No hubo pancartas estridentes ni consignas políticas. Solo pasos, silencio y
constancia. Tras recorrer más de 3,700 kilómetros, un grupo de monjes budistas
llegó a Washington luego de emprender una “Caminata por la Paz” que comenzó
en Texas, con un objetivo claro: promover la unidad, la compasión y el respeto
en Estados Unidos.
La travesía duró varios meses y atravesó ciudades, carreteras y comunidades
marcadas por divisiones sociales, tensiones políticas y violencia cotidiana. A
diferencia de otras protestas, esta caminata no buscó confrontar, sino recordar
algo básico y, a la vez, profundamente olvidado: la convivencia.
Los monjes avanzaron a pie, manteniendo una disciplina austera y un mensaje
constante. En cada parada compartieron momentos de meditación, diálogo y
reflexión con quienes se acercaban, sin discursos grandilocuentes ni promesas
inmediatas.

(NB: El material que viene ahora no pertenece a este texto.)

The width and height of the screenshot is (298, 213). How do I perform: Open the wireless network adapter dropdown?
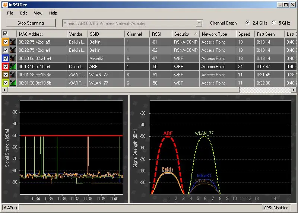199,23
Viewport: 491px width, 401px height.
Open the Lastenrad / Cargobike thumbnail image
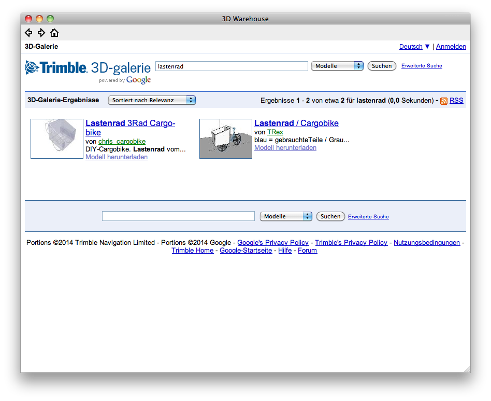click(x=225, y=139)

El mensaje era simple: la paz no se impone, se practica.
La llegada a Washington no fue un cierre simbólico cualquiera. Elegir la capital
del país como punto final fue un recordatorio silencioso de que las decisiones
que se toman ahí impactan a millones. Frente a un entorno polarizado, la
caminata funcionó como una pausa colectiva.
Más allá de creencias religiosas, la iniciativa logró conectar con personas de
distintos orígenes, demostrando que los gestos pequeños —caminar, escuchar,
acompañar— también pueden cruzar fronteras emocionales.
En un mundo que corre, los monjes caminaron. En un país dividido, hablaron de
compasión. Y en tiempos de ruido, eligieron el silencio como mensaje. No
cambiaron leyes ni resolvieron conflictos, pero dejaron algo igual de valioso: la
idea de que la paz también se construye paso a paso.